Continue the Rust LLM-RAG demonstrator design doc below, starting after its last sentence.

▶ _Text section_
*** Block opens ***

This is a design doc to outline the potential design of the application. This is not documentation of an existing system.
Just me for now, Simon Weiß.
- RAG = Retrieval Augmented Generation
- LLM = Large Language Model
- HF = HuggingFace
Have a LLM-RAG-Demonstrator in Rust. This could be a nice starting point for a Blog Article, Webinar, or even Project Template for future projects.
tbd
- Local first! This should be easily installable and runnable on a laptop. I have a Mac so that's my primary target. We'll see about windows afterwards
- Evaluate Rust for Applications that are on the intersection of MacOS/Windows Software and AI
- Gain experience towards edge computing cases, e.g. can this run on a car or factory robot?
- Demonstrate capability to run privacy-first OSS models on own data
- Production-ready software. Although, I'll explore some Rust libraries for logging, testing, etc
- Fits-all use cases RAG application. For each the problem domain additional filtering, search, ranking might be necessary (paper with nice graphic, hn comments)
- Get acquainted with Ollama
- Select and get acquainted with vector db
- Write script to ingest chunks / docs into vector db
- Find interesting use case / data
- Ingest data into vector db
- Build CLI chatbot
- Build UI
tbd
- Ingestion pipeline to chunk and embed documents into vector db.
- Vector db, probably pgvector
- LLM abstraction, i.e., Ollama to be able to use different LLMs without much hassle
- CLI Application / Backend in Rust that takes plain user prompt, gets relevant documents from vector db, talks to Ollama LLM and returns assistant answer (LLM Output)
tbd
I started with Ollama but I think I'll switch to llamafile at some point (https://simonwillison.net/2023/Nov/29/llamafile/).
Wins for llamafile: No server, no Go, single file
tbd
- Sbert is probably a good way to start, see this X post
- But there are better models, see hf leaderboard
multilingual-e5-large
seems to work well for German reddit-1, reddit-2
I'll go with fastembed-rs
for now. See notes below.
Python:
- The best option seems to be the
sentence transformers library which is
built on top of HF transformers and pytorch
- Supports fine-tuning embedding models which is quite important if there is specific jargon, acronyms, etc
Rust:
- I need a way to embed the prompt in the Rust application
- Easiest would be Ollama but it doesn't support good embedding models yet (GH issue for enhancement)
- Via ONNX: https://github.com/Anush008/fastembed-rs
- Via Candle: https://github.com/huggingface/text-embeddings-inference . This looks super nice and supports many models. However, it is meant to run as a separate service and doesn't have a client library in Rust. Also, its default mode is running it via the huggingface model hub and servers. However, this could also be super cool. If the server is efficient and maybe even supports fine-tuned embedding models, this could be a super general solution to deploy for many different projects. For local "on-my-laptop" solutions I'm hesitant of using sth. like this though ...

*** Block closes ***

▶ _Collected material_
*** Block opens ***

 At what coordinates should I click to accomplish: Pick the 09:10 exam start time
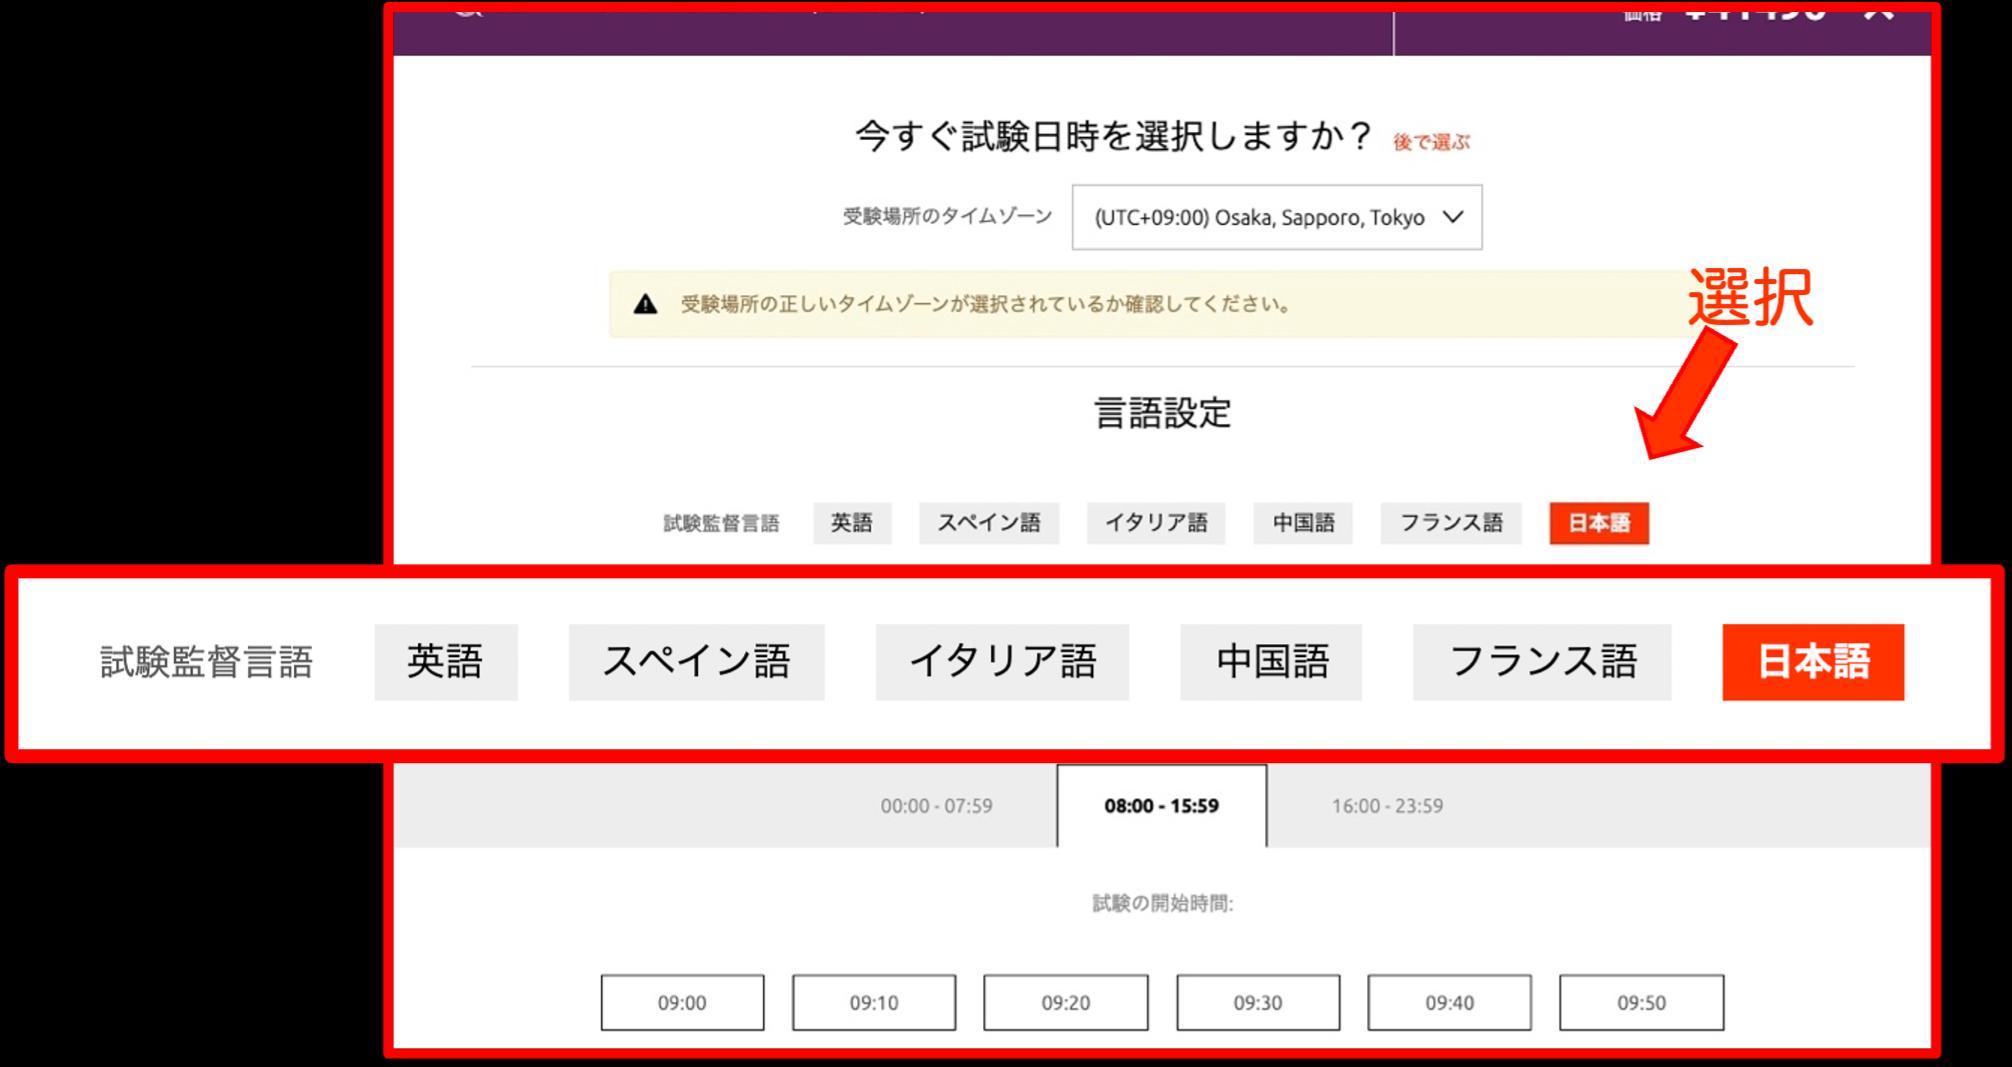click(874, 1003)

*** Block closes ***

▶ _Result for this exercise_
Both via ONNX:
- Probably quite a bit of work but it might be best to create embeddings in Python pipeline via the sentence transformers library and then export the model to ONNX and use that in the Rust App
- But then I'd have to distribute the ONNX runtime with the App .... Probably, for real deployment it would be best to go "full Rust" and even get rid of the Ollama dependency and just use Candle or Burn
LanceDB is the way to go for this project ... I think ;). No seriously, it looks like LanceDB is what I've been looking for. Basically the Sqlite of vector databases. Also, it's also written in Rust. The only drawback is that the Rust SDK is quite experimental yet (they focus on the Python and JS SDKs first).
To fulfill the "local first" goal, I maybe should build use faiss or annoy on disk or run sqlite with the sqlite-vss extension or check out marqo.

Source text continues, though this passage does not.